**Activity:** In full and without error, repeat the entries below.

(Data excerpts)
%%

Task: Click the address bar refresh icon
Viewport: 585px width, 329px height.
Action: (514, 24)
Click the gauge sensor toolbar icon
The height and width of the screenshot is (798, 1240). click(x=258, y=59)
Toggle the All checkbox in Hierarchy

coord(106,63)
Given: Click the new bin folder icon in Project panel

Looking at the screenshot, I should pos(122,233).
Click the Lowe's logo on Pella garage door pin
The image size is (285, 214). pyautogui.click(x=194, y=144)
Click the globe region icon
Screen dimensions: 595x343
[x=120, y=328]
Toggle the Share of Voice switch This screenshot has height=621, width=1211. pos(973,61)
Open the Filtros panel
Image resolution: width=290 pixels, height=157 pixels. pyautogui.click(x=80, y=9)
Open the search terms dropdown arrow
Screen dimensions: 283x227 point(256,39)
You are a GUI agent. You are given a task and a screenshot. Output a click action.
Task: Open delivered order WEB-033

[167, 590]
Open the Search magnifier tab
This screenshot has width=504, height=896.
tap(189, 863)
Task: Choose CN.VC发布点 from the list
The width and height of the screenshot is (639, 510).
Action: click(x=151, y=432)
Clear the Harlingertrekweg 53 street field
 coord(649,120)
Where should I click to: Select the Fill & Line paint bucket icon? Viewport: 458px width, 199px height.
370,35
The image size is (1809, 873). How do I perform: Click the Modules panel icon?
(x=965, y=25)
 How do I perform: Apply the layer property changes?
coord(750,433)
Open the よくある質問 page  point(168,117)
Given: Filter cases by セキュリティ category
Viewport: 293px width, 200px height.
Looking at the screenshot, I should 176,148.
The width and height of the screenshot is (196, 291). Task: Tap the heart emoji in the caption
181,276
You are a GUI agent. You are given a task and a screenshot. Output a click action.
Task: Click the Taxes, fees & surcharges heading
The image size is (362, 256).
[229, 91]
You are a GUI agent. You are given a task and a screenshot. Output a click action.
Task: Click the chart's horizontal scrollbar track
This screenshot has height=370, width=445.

%%

**Exercise answer:**
Task: Click the address bar refresh icon
Viewport: 585px width, 329px height.
Action: (514, 24)
Click the gauge sensor toolbar icon
The height and width of the screenshot is (798, 1240). click(x=258, y=59)
Toggle the All checkbox in Hierarchy

coord(106,63)
Given: Click the new bin folder icon in Project panel

Looking at the screenshot, I should pos(122,233).
Click the Lowe's logo on Pella garage door pin
The image size is (285, 214). pyautogui.click(x=194, y=144)
Click the globe region icon
Screen dimensions: 595x343
[x=120, y=328]
Toggle the Share of Voice switch This screenshot has height=621, width=1211. pos(973,61)
Open the Filtros panel
Image resolution: width=290 pixels, height=157 pixels. pyautogui.click(x=80, y=9)
Open the search terms dropdown arrow
Screen dimensions: 283x227 point(256,39)
You are a GUI agent. You are given a task and a screenshot. Output a click action.
Task: Open delivered order WEB-033

[167, 590]
Open the Search magnifier tab
This screenshot has width=504, height=896.
tap(189, 863)
Task: Choose CN.VC发布点 from the list
The width and height of the screenshot is (639, 510).
Action: click(x=151, y=432)
Clear the Harlingertrekweg 53 street field
 coord(649,120)
Where should I click to: Select the Fill & Line paint bucket icon? Viewport: 458px width, 199px height.
370,35
The image size is (1809, 873). How do I perform: Click the Modules panel icon?
(x=965, y=25)
 How do I perform: Apply the layer property changes?
coord(750,433)
Open the よくある質問 page  point(168,117)
Given: Filter cases by セキュリティ category
Viewport: 293px width, 200px height.
Looking at the screenshot, I should 176,148.
The width and height of the screenshot is (196, 291). Task: Tap the heart emoji in the caption
181,276
You are a GUI agent. You are given a task and a screenshot. Output a click action.
Task: Click the Taxes, fees & surcharges heading
The image size is (362, 256).
[229, 91]
You are a GUI agent. You are given a task and a screenshot. Output a click action.
Task: Click the chart's horizontal scrollbar track
This screenshot has height=370, width=445.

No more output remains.